Overall, I like the discussion section (even though it's too long) and the mention of the limitations and the end.


Regards,

Author Response

Response to Reviewer 2 Comments



Point 1: English language and style are fine/minor spell check required.  

  

Response 1: We have made some language corrections and have got approval of journal “Medicina” language editor.


Point 2:line 18: delete "backgraond" what's wrettin is just the objective.

Thank you for your remark about background. We’ve made same corrections in our abstract  and added background.

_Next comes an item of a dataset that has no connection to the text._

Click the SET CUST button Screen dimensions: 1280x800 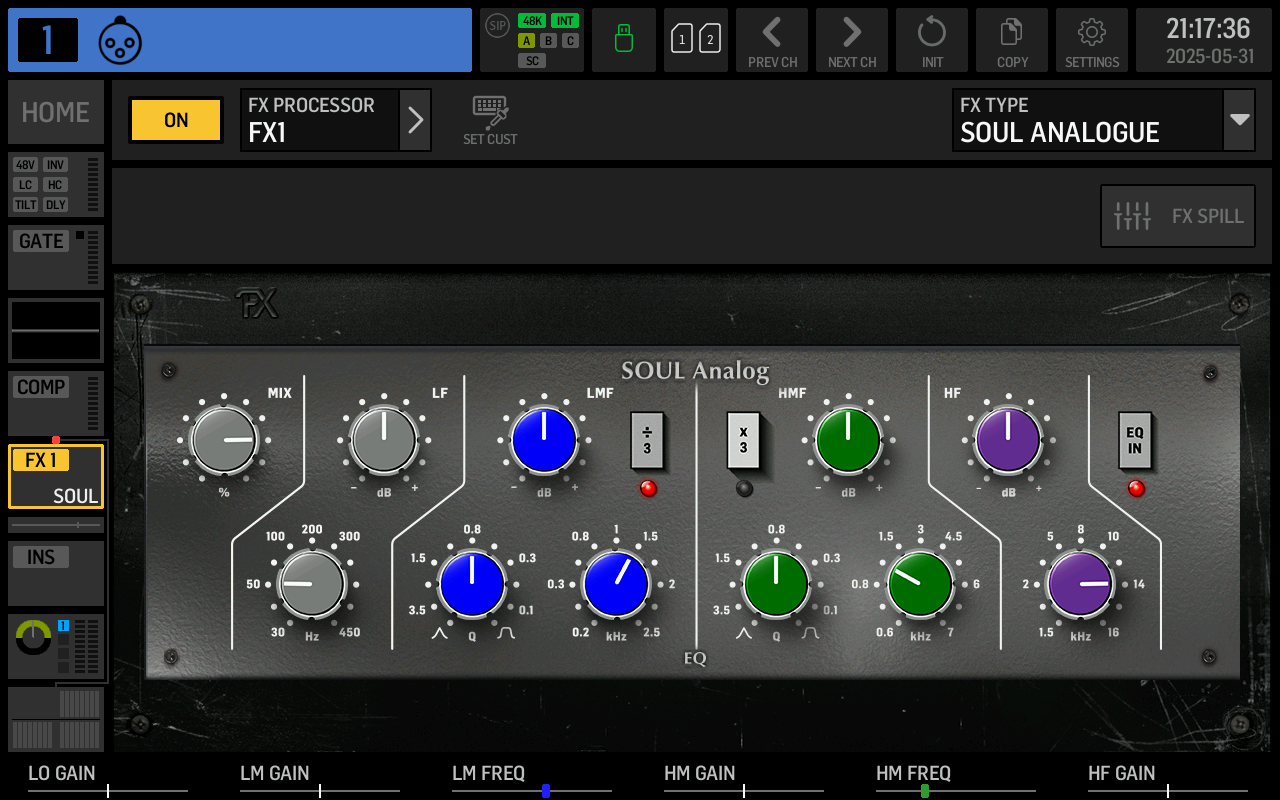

Point 3.line 20: delete "materials"

Response 3.Word “material” has been deleted.


Point 4.line 59: state what "MV" days stands for.

MV is abbreviation of mechanical ventilation. Number of cases per 1000 mechanical ventilation days is one of the indices of VAP rate. We made correction and it was written in full words.


Point 5.The introduction can be improved by adding more about the history of VAP and what antibiotics uses to treat it.

Response 5. Thank you for suggestion. Some facts about history of VAP due to A.baumanniiand its antibacterial treatments have been  added.


Point 6.Try to improve the quality of Fig 2. 

Response 6.The quality of Fig 2 has been improved.

Point 7. The reason of admission (line 87), I found the word "medical" is vague, can you specify more? Do you have the data? It would be informative to add such data.


Response 7. The meaning of “hospitalization for medical reason” means hospitalization due to internal diseases. As you recommended, more detailed data on proportion of miscellaneous internal disease of A.baumanniiVAP patients was added to the “Results” section.


Point 8.Overall, I like the discussion section (even though it's too long) and the mention of the limitations and the end.

Response 8.With respect to the last remark minor reduction in discussion section was accomplished.